I make these observations not because I want to talk about Plato per se, but because today’s topic demands that we attend to the effect culture has on words and their meanings. We’re going to examine the word courage and we are going to do so with a guest who focuses most of his attention on the classical Greeks. Our idea of courage comes from the Greeks, just like eros does, but it has also changed and today’s show is going to examine how.

Now, it is possible that our guest will suggest that we ought to reject what courage means to us and return to the original Greek idea. This show is unscripted and anything can happen. But I doubt he’ll do that. Instead, what I anticipate is that we will be introduced to someone who loves the fact that words, values, and concepts grow as cultures do, and who recognizes that there is pleasure in recounting this journey.

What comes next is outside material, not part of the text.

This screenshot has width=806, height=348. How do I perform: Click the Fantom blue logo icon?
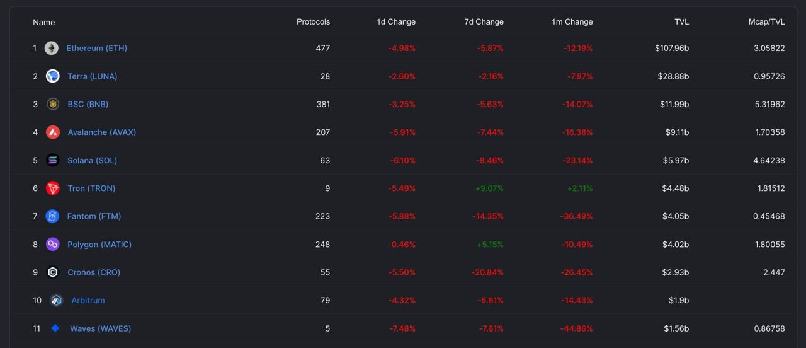(x=53, y=216)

Pleasure….hedone, in Greek. And because Greek words were also, often, the names of their gods, Hedone is also the name of the Goddess of pleasure, the daughter, of, you guessed it, Eros, a god we know by his Roman name, Cupid. So even though the context is different, we’re back to Plato’s claim that philosophy is erotic. And while few people would consider education hedonistic in way that sex, drugs, and rock and roll are supposed to be, it is also true that scholars take great pleasure in learning. We lament how little time we get to do research. We want more opportunities to feel good in just that way.

All of this is to say that words do not exist in isolation. Concepts are cultural and they carry their histories with them. Courage and eros are not simply ideas, they are traditions, and if we want to really know what they mean when we reference them, we need much more information than a simple dictionary would provide. We need context, we need to know how they relate to other words, we need philosophy, and we need to compare.